Considering our role in the FBCN motto, above, the following principles should be observed:
1. As much as possible, participate as an educator, organizer, promoter or leader of field trips, especially
those geared to young people, children or members of the public who may be unfamiliar with and, possibly,
unappreciative of the natural world
2. While on field trips, "tread lightly". Refrain from taking samples, picking flowers, disturbing animals,
birds or other creatures and by staying on roads or trails
3. Respect all signage and private property and be aware of local laws and regulations
Ideally, any Natualist Club that engages in field trips, and most do, will have a Field Trips Committee or coordinator.

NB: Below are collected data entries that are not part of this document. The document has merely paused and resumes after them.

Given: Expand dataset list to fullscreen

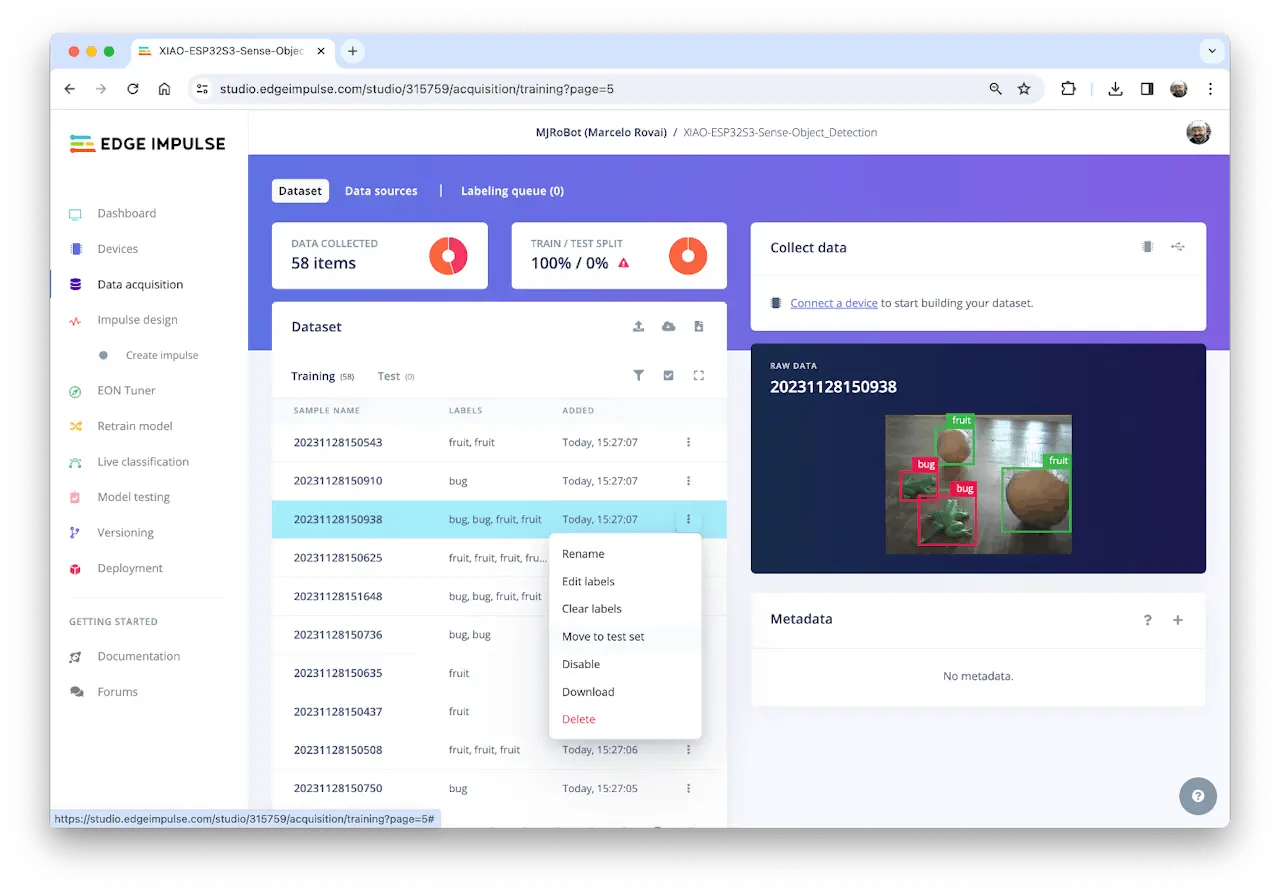Looking at the screenshot, I should point(699,376).
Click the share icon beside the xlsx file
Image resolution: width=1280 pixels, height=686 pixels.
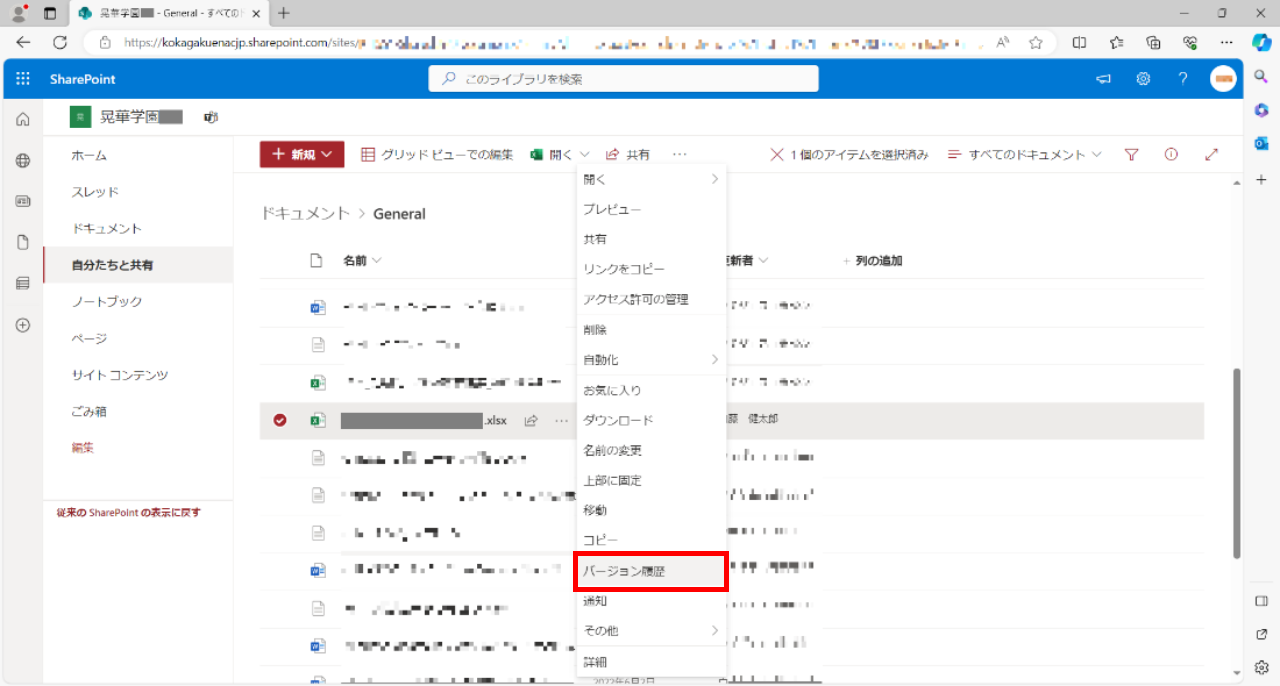(x=531, y=421)
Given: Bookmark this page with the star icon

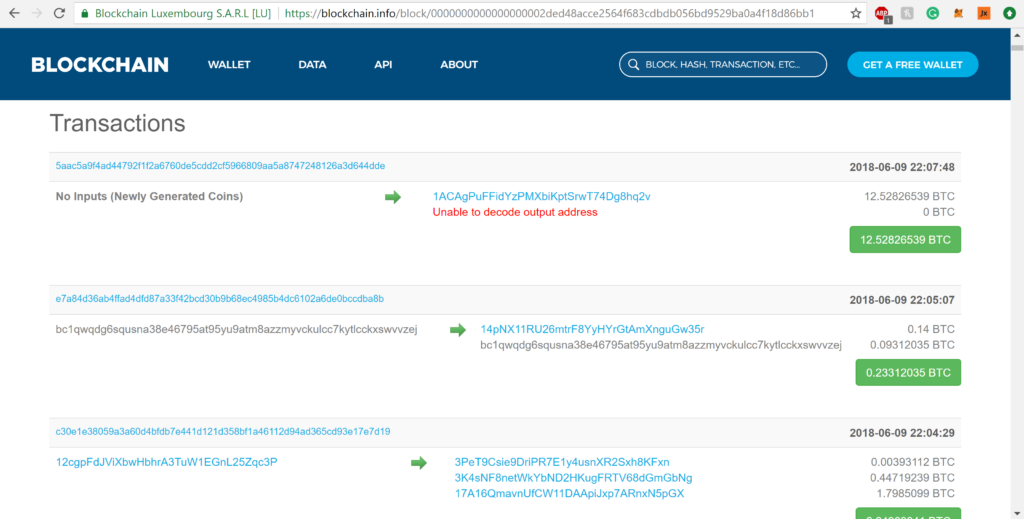Looking at the screenshot, I should 856,14.
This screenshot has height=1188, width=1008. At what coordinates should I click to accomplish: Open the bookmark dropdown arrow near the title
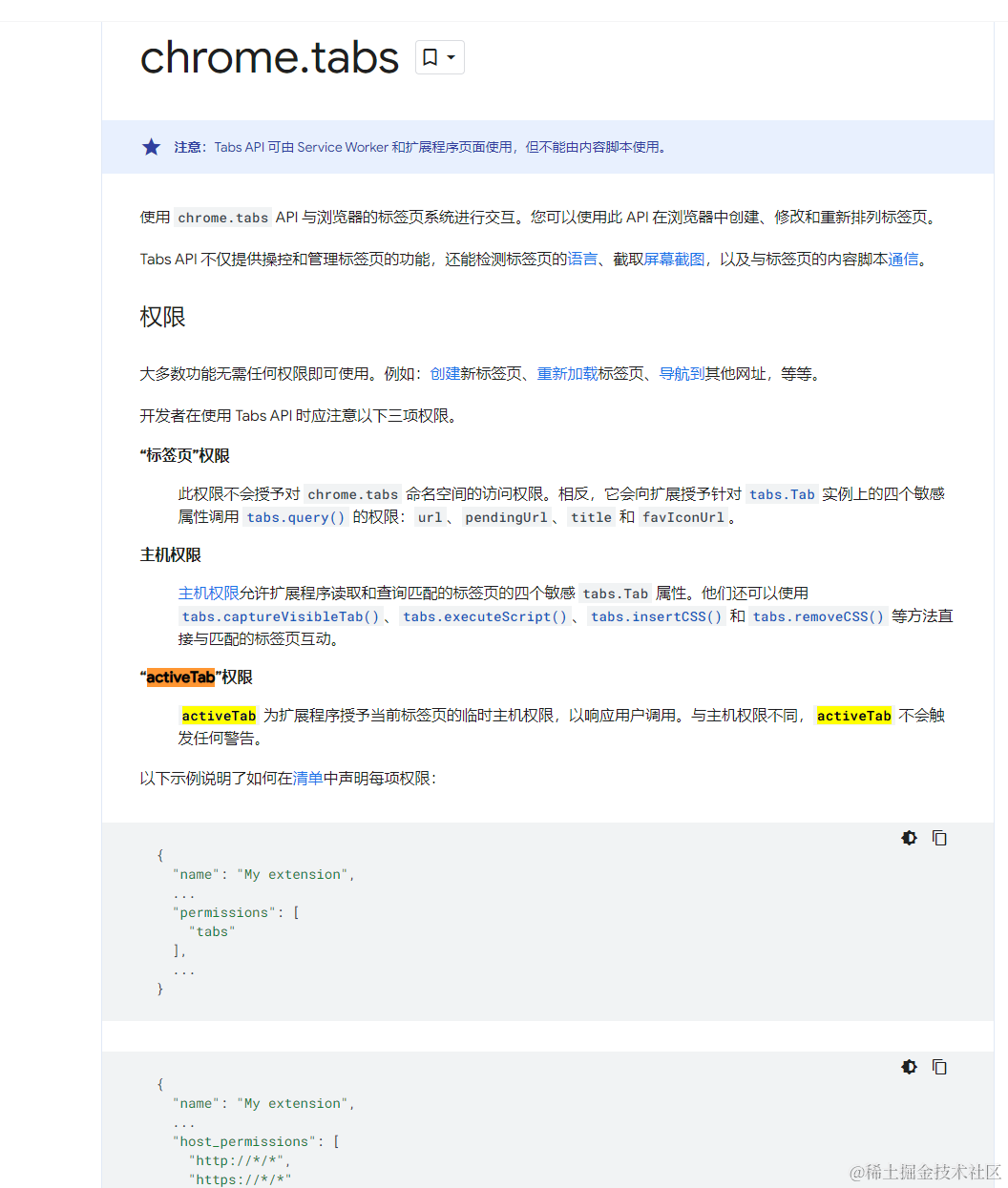(x=451, y=56)
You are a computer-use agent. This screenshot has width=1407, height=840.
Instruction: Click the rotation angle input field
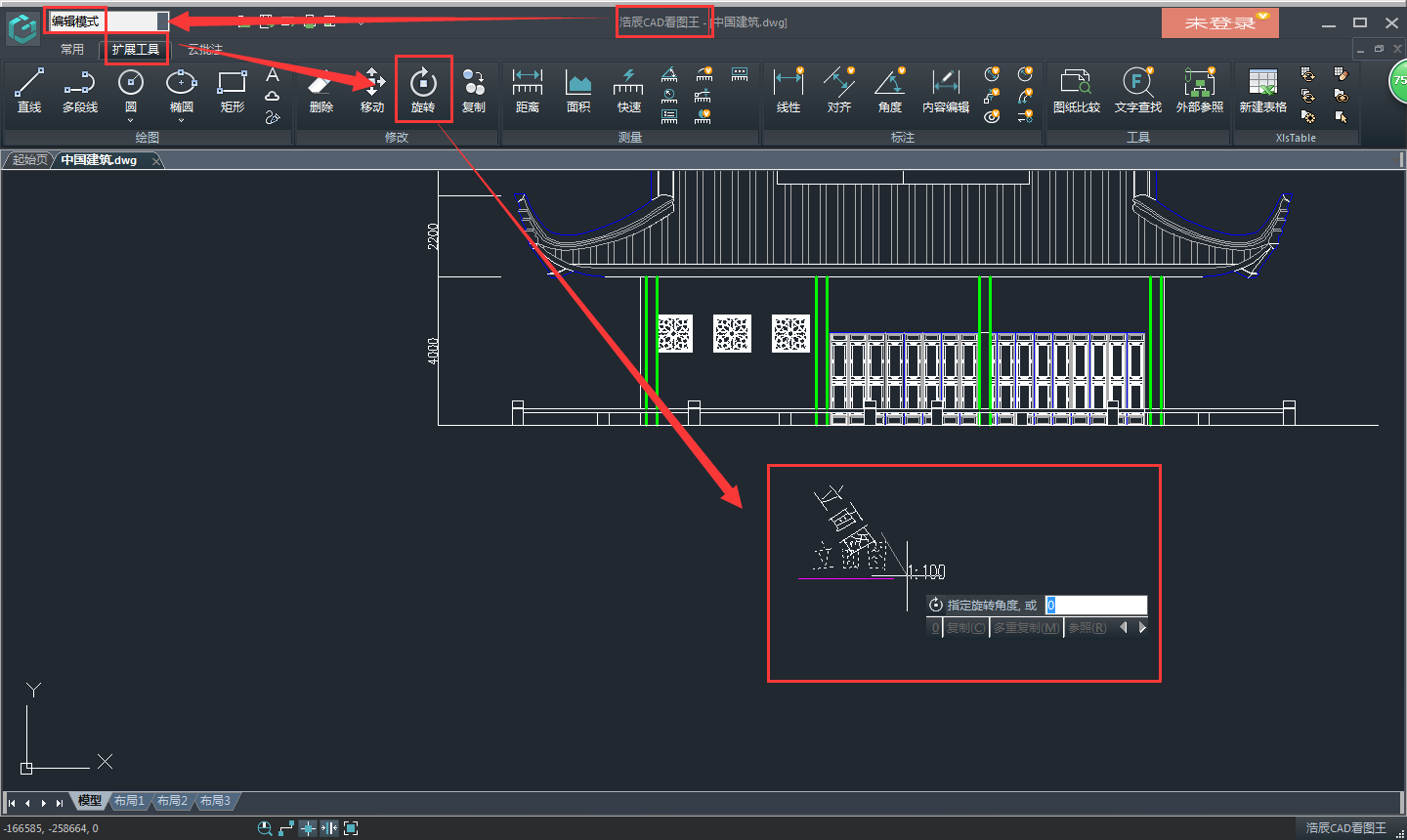pyautogui.click(x=1095, y=605)
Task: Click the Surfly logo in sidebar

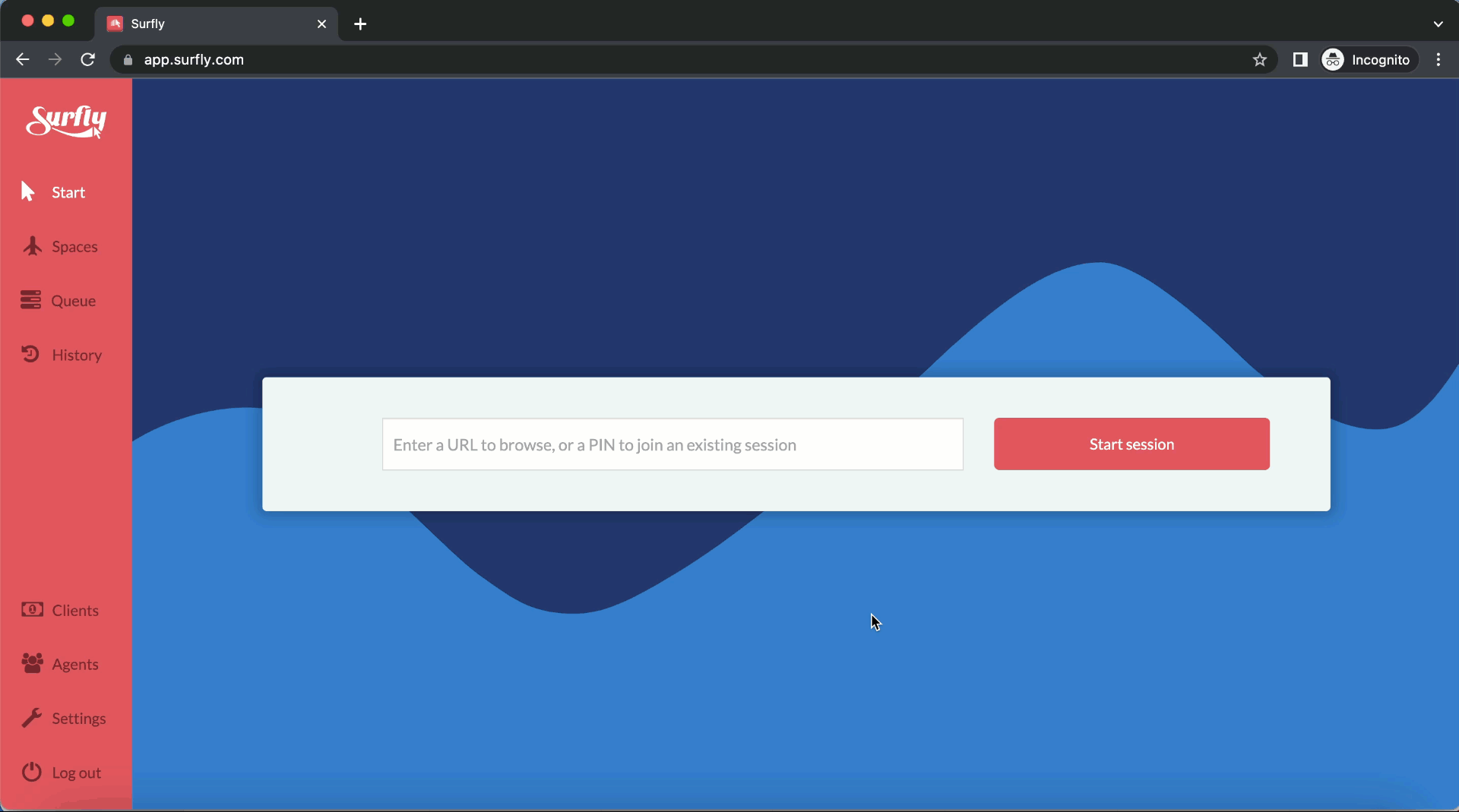Action: pyautogui.click(x=66, y=122)
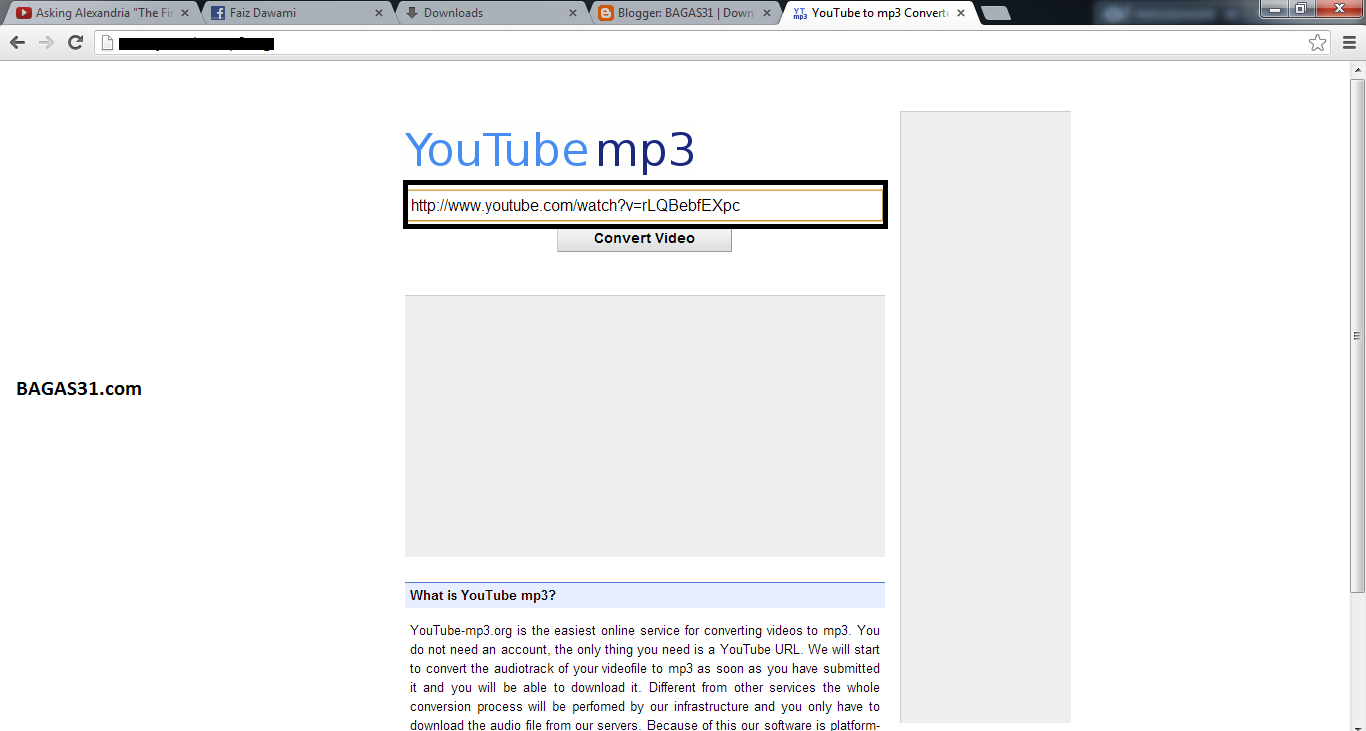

This person, or group, keeps a basic list of gear and procedures common to all trips. Most long-time members who
regularly participate in field trips need no reminders as to what to bring and wear. However, new members and non-member
guests may need to be advised of the requirements for a safe and pleasant trip. A rating system with definitions
as to what constitutes easy, moderate and strenuous trips should be published.
1. Prior to the trip, if possible, do a scouting trip
2. In consideration of the rating to be given to the trip, determine time, distance and elevation.
Look for possible hazards such as safety risks, insects, wild animals, stream crossings, hunting season, nettle patches and so on
3. Everyone should be advised to bring a personal First Aid kit, but the leader should carry a First Aid handbook and any
additional items the nature of the trip may require
4. Paperwork may include sign-up sheet for participants, application for a permit, reservations and fee collections, trespass releases, etc
5. Keep up to date with weather, fire hazards, closures, road conditions, changing regulations, etc. and make and keep
a list of persons/agencies to contact to keep information current
Do a Write-up (Program Calendar):
1. Publish in your Club newsletter, a brief description of the season's trips, noting locale, approximate duration and rating
2. It is suggested that only the leader's phone number be given in the write-up, not the meeting place and time.
In this way, participants must call the leader, who can then pre-screen by discussing level of fitness appropriate to the trip,
and can advise about footwear and other items needed
3. Only when satisfied that the participant can comfortably manage the trip should the leader provide the meeting place and time
1. This is the sole responsibility of the participants
2. Drivers should be advised that they are responsible for the vehicle behind them, and to make due allowances for
possible confusion at turnoffs, etc
At the Meeting Place:
1. Leaders should arrive early to be on hand to direct participants to the parking area
2. When everyone is assembled, welcome guests, make introductions, have the waiver form signed and returned
3. Give a brief outline of the trip and note any possible hazards that may be encountered. Ask for questions
During the Field Trip:
1. The leader should set a pace that the slowest member finds comfortable
2. In a large group, on difficult terrain or on a lengthy trip, it may be advisable to appoint a "sweep".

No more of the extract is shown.